MOSCOW (Reuters) - Russian tycoon Mikhail Prokhorov agreed on Monday to buy Suleiman Kerimov's 21.75 percent stake in Uralkali (URKA.MM), the world's largest potash miner, to try to calm tensions over the collapse of a sales cartel.
Prokhorov's investment firm, Onexim, said it would complete the deal shortly but did not disclose terms of the transaction. Uralkali pulled out of a Russo-Belarussian sales pact in July that sent potash prices reeling.
"The purchase of the stake in Uralkali is a long-term investment in a company that is unique from the standpoint of its position in its industry and its role in the world economy," Onexim CEO Dmitry Razumov said.

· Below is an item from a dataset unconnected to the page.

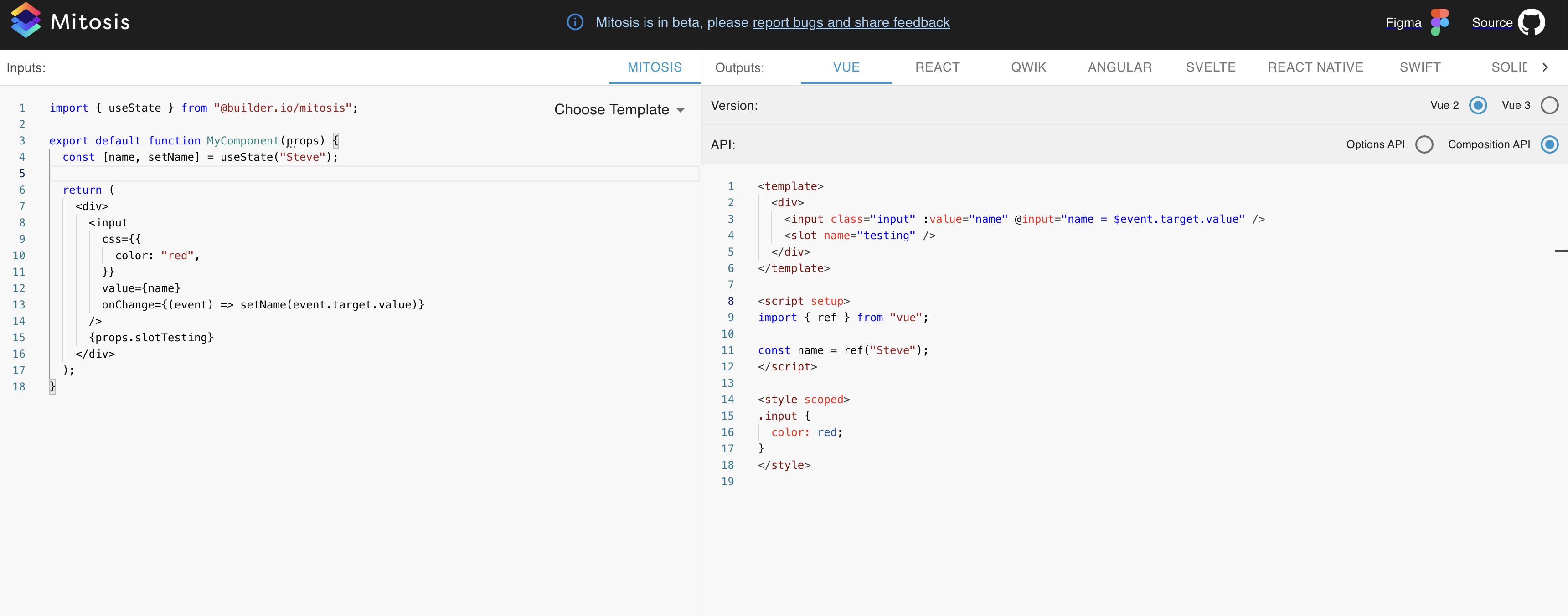Switch to the SWIFT output tab

[1420, 67]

Prokhorov is a long-time former business partner of Kerimov who has launched a political career. He ran against President Vladimir Putin in last year's presidential election but remains a leading establishment figure.
Talks continue, sources said, on the possible sale of the stakes in Uralkali held by Kerimov's partners. Filaret Galtchev owns 7 percent of Uralkali and Anatoly Skurov 4.8 percent, bringing their combined interest to just over a third.
Sources on both sides of the talks said Kerimov's asking price was based on a $20 billion equity valuation but the final price was flexible and would probably be slightly lower.
Along with Prokhorov, businessman Dmitry Mazepin, co-owner of fertilizers producer Uralchem, and Russian state arms-to-technology group Rostec are interested in buying into Uralkali, three sources said.
Asked whether the Kremlin has granted green light to a deal to sell an Uralkali stake, President Vladimir Putin's spokesman Dmitry Peskov: "This is totally a business issue and one doesn't need (to get) approval from the Kremlin."
Russian state company Rostec does not plan to buy Uralkali, a Rostec representative said.